Florida has its own health care surrogate act. See Fla.Stat. §§765.202 et seq. Many other states have them too, and although the statutes vary in detail, all are premised on the need for informed consent for medical care by the patient or the patient’s proxy. This is necessary because without informed consent, the physician, nurse, or hospital, can’t do anything without technically committing the crime of battery. What happens then when the patient is mentally incompetent and can’t provide consent? Many states, including Florida, permit an individual to appoint a surrogate healthcare decisionmaker either through a durable power of attorney or healthcare power of attorney.
Frolik astutely observes that “[t] he automatic creation of a surrogate healthcare decisionmaker is a dramatic shift in the societal approach to dealing with incapacitated persons as it represents a recognition that identifying an individual to provide informed consent is not a task that requires judicial intervention. Rather, it is a commonplace act that the physician and the family or friends of the patient can handle routinely.” Id. at 75. Frolik draws a parallel between intestacy laws, which are the state government’s method for distributing property to those most likely to have been heirs under a will, and the appointment of a statutory surrogate healthcare decisionmaker as an attempt to appoint the person that the patient would most likely have appointed by an advance healthcare directive.

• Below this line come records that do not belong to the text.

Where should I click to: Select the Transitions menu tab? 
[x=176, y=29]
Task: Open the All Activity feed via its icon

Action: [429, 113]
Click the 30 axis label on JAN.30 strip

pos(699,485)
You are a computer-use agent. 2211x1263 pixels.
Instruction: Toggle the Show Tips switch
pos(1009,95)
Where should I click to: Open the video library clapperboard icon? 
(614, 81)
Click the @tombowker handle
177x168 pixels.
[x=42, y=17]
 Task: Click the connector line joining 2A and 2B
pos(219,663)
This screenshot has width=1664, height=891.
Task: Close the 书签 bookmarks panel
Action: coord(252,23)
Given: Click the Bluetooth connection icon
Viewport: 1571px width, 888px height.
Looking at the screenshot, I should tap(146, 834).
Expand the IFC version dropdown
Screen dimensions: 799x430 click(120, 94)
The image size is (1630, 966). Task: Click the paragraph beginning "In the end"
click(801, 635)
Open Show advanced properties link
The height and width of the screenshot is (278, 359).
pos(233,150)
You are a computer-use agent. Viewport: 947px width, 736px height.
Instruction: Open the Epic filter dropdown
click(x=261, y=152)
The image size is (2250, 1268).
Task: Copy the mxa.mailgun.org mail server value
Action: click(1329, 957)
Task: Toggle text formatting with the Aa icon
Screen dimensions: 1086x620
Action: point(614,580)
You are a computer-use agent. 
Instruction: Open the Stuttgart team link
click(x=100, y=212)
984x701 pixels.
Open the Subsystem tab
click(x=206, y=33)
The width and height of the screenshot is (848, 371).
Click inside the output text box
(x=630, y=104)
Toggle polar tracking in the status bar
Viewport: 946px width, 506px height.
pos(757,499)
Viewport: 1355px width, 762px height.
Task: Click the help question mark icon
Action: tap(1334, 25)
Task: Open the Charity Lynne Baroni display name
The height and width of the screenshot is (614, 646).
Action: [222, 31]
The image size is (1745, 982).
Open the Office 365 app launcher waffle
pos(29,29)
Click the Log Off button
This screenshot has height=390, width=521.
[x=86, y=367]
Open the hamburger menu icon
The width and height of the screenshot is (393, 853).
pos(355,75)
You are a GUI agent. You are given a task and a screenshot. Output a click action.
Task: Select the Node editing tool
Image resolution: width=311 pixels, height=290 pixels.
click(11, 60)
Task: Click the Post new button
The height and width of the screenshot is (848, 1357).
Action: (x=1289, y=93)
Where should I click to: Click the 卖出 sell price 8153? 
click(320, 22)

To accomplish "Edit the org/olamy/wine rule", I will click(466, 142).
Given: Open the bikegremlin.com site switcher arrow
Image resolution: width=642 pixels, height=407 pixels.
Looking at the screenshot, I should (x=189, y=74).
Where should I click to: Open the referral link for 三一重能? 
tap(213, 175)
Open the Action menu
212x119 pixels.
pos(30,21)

Absent the right of individuals to name a surrogate or for the law to automatically designate one, Frolik accurately predicts that the courts would be overwhelmed by guardianship petitions: “The need for informed consent in healthcare decisions meant that someone had to be able to speak for an incapacitated patient. Imbedded in the doctrine of informed consent was the need for efficient, timely ways of identifying the proxy decisionmaker. The ultimate result was not only the creation of advance healthcare directives and statutorily designated proxies but a redefining of the proper role of a guardian from being a representative of the court to being more akin to a judicially appointed agent of the ward. The need for property management of the assets of incapacitated persons, while not as dramatic a need as healthcare decisionmaking, was compelling enough to justify the creation of the durable power of attorney. Once courts recognized the right of agents to act solely in the best interests of the principal, it was only a short step to permitting guardians to act as if they were agents, especially as the need for a guardian merely represented a failure to use a durable power of attorney. The result has been a subtle, but significant, change in the role of guardians from an agent of the court to a representative of the interests of the ward.” Id. at 78.
Frolik answers his own question posed by the title of his article, yes, a guardian is now apparently the alter ego of the ward.